The strategy appears sound but, according to one analyst, the LA Times may have botched the execution by erecting a “rock solid” wall rather than a porous screen used at other papers.
“The way they rolled it out and instituted it was very inelegant,” according to Marissa Gluck, managing partner at Radar Research.
Gluck says the LA Times implemented its barrier too abruptly and failed to allow readers to access more content through the back door of social media. She says this contrasts with the New York Times, which made a strategic decision to let its paywall be “very permeable.”
So what does this mean in practice? Well, here’s what happened after I had used up my 15 free articles.
Someone posted an LA Times story on my Facebook page:
But when I tried to click through and read it, this is what happened:
This bucks the prevailing wisdom at other publications which holds that socially shared content is too valuable to put behind a paywall.
Nancy Sullivan, LA Times VP of communications, says the newspaper’s paywall strategy was unrolled very deliberatively and that executives studied not just other publications but platforms like Amazon and iTunes. She added that the program has so far been a success:
“We are very pleased with the initial reader, advertiser and industry reaction to our membership program. In the 4 weeks since launch, we’ve seen extensive activation amongst existing home delivery customers and many new members have joined.”
The LA Times is also offering a number of carrots to go with its article limit stick. These include offering subscribers discounts and special seats at events. And, intriguingly, the publication is offering “members” early sneak peaks of columns by people like celebrity food writer Jonathan Gold.

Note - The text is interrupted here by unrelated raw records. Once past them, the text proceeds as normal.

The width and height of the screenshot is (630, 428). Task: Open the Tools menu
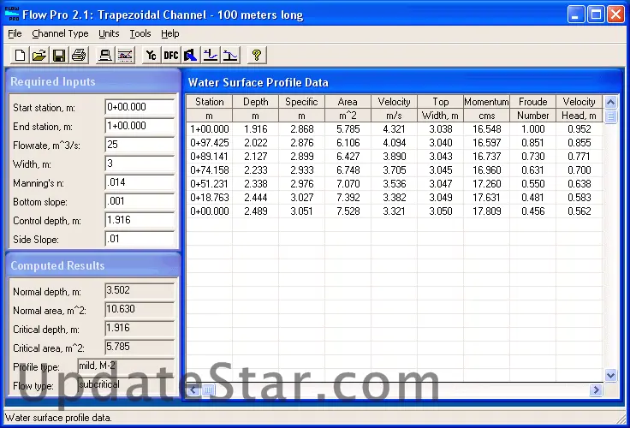point(140,33)
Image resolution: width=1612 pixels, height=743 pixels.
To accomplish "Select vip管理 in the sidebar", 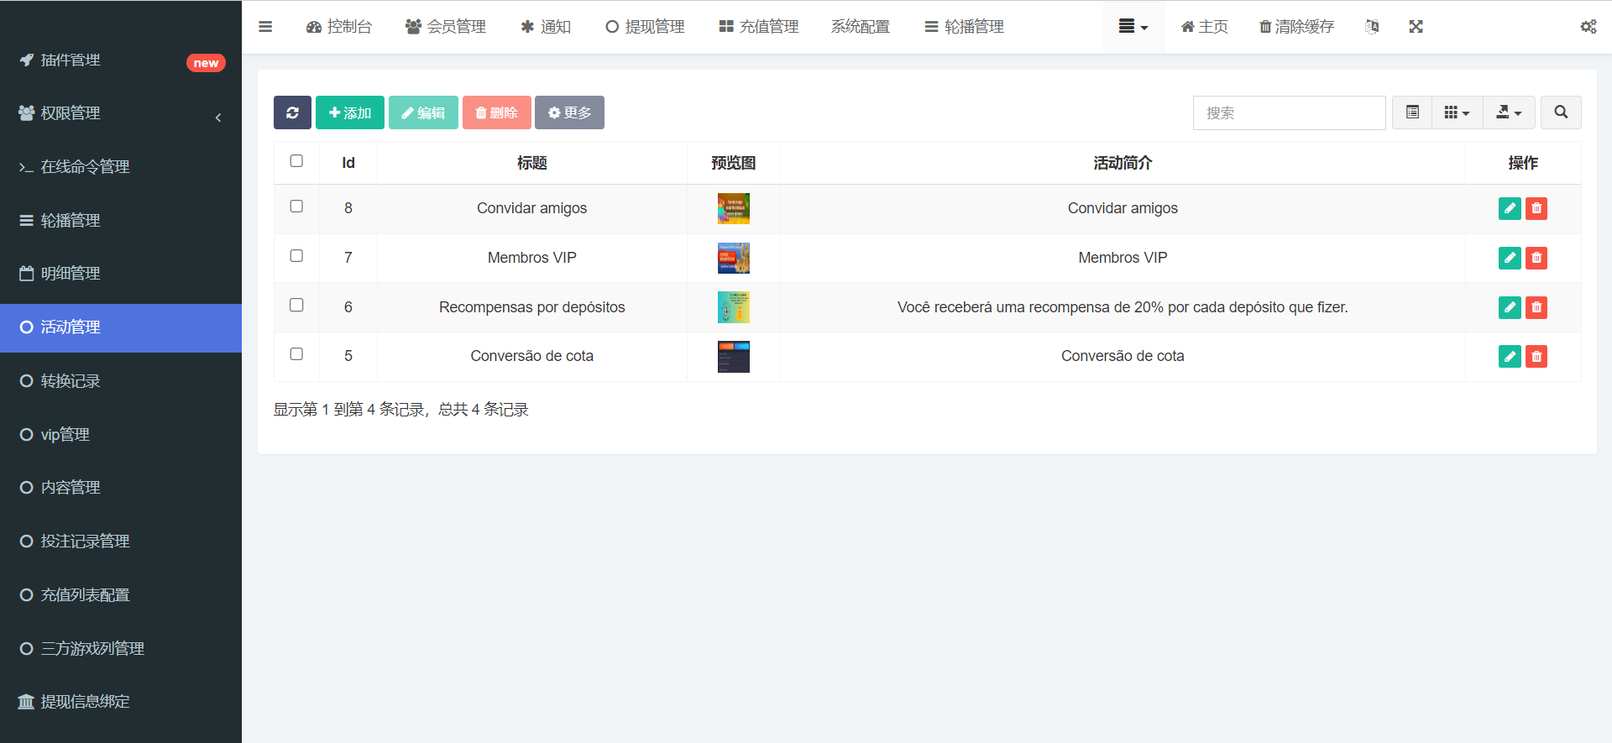I will click(x=65, y=435).
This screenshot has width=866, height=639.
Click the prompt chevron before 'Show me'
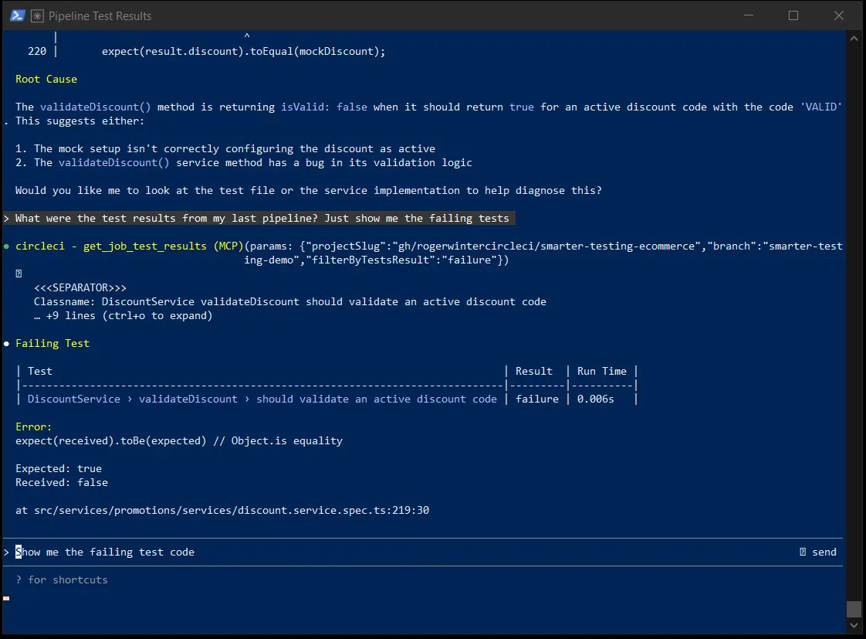tap(6, 552)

This “subscriber as member” notion could catch on, but the paper may consider a softer sell than the big black box pictured above.
The paywall process remains an evolving one for the LA Times and others. Gannett, for instance, is poised to gain valuable marketing insight as it tweaks the meter on at least 80 different papers in the coming year.
Overall, though, papers must still wrestle with the fact that they are not “digital natives” like the Huffington Post. As Matthew Ingram noted yesterday, hybrid publications are distracted as they try to grow their digital business while also squeezing the remain profit out of their legacy print products.
But what the old-time paper pushers do have is the power of their brands. The Economist has already become a nimble digital property — there seems to no reason why great brands like the New York Times and the LA Times can’t do the same. The only question is whether they will figure it out before the sands in the print hourglass run out.